IBM employees – even former ones – are reluctant to speak with the press about what is happening at the company as it goes through another “resource action” and ‘rebalancing” – two IBM terms for layoffs.
So in the interest of sharing with WRAL Tech Wire and WRAL.com readers how one veteran really feels about Palmisano and his changes, here is the full text of that letter with the permission of Alliance@IBM:.
The article is credited to “An IBM employee:”
This is in response to the January 1st “Unboxed” articles on IBM and Chairman Sam Palmisano.
IBM’s shift in workers is not about skill or job rebalancing. Sam is replacing older American workers with low wage college hires, as well as contractors and foreign workers who are typically young, male, and without benefits. The global employee count is almost 500,000, but the decimated American count of 105,000 in 2009 is now estimated to be about 98,000.

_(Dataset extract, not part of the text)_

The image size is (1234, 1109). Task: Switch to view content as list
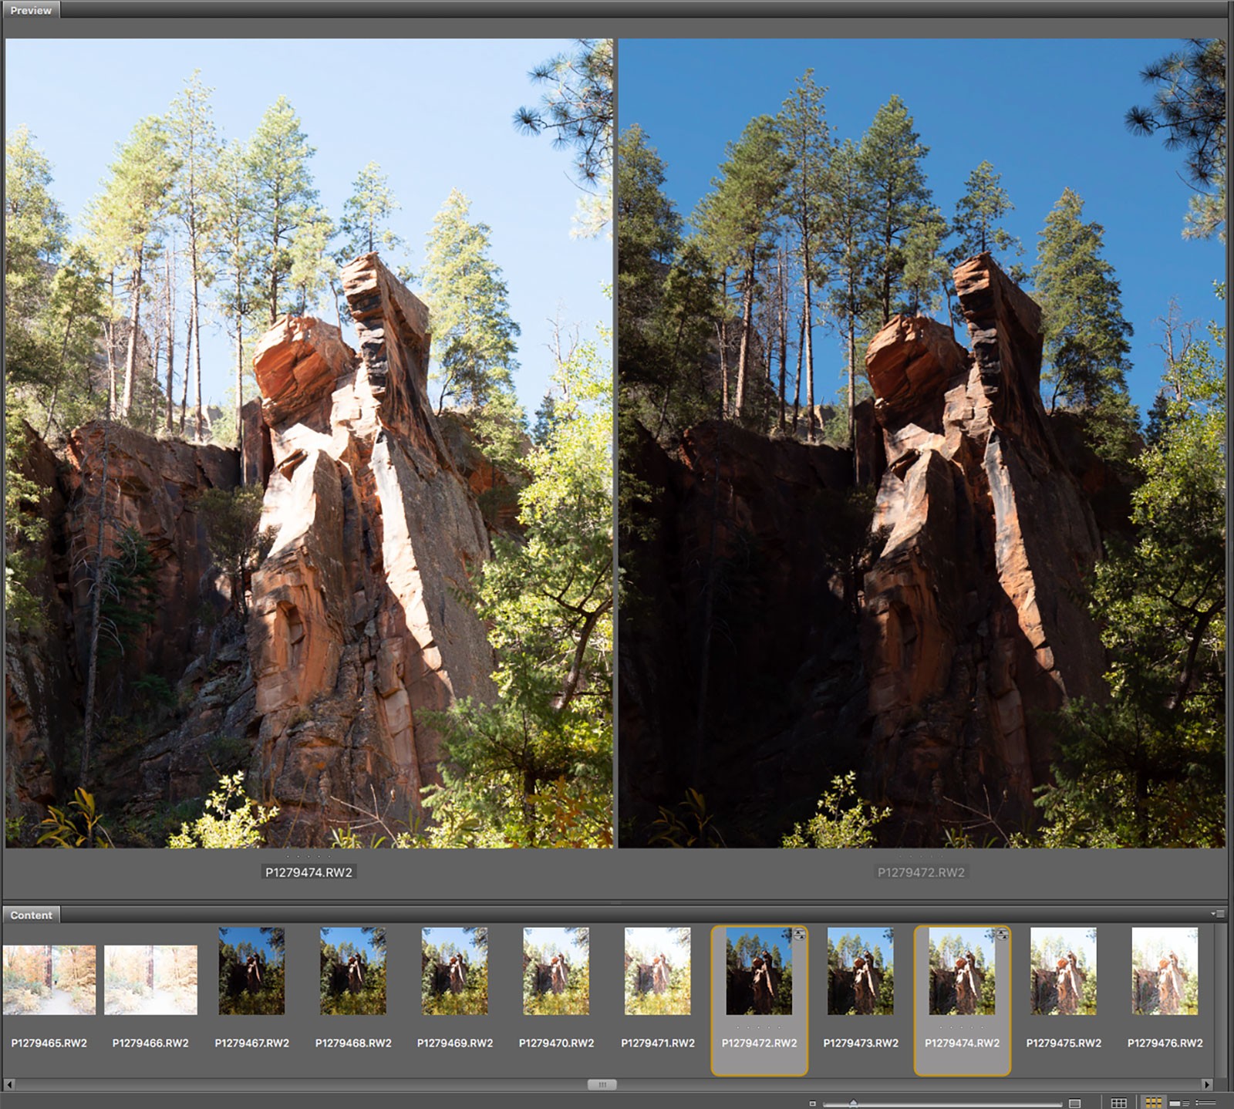(1205, 1103)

Sam is not retraining Americans. He says IBM spent $600 million training and retraining “and people can’t move up the skill ladder. So we have to replace them. I think it appropriate and fair. You give them the opportunity to reboot and help them transition. But if they don’t do it, then they don’t do it.” This rationalization is disturbing and untrue. It shifts responsibility for being fired to employees saying many tens of thousands of Americans are not able to learn.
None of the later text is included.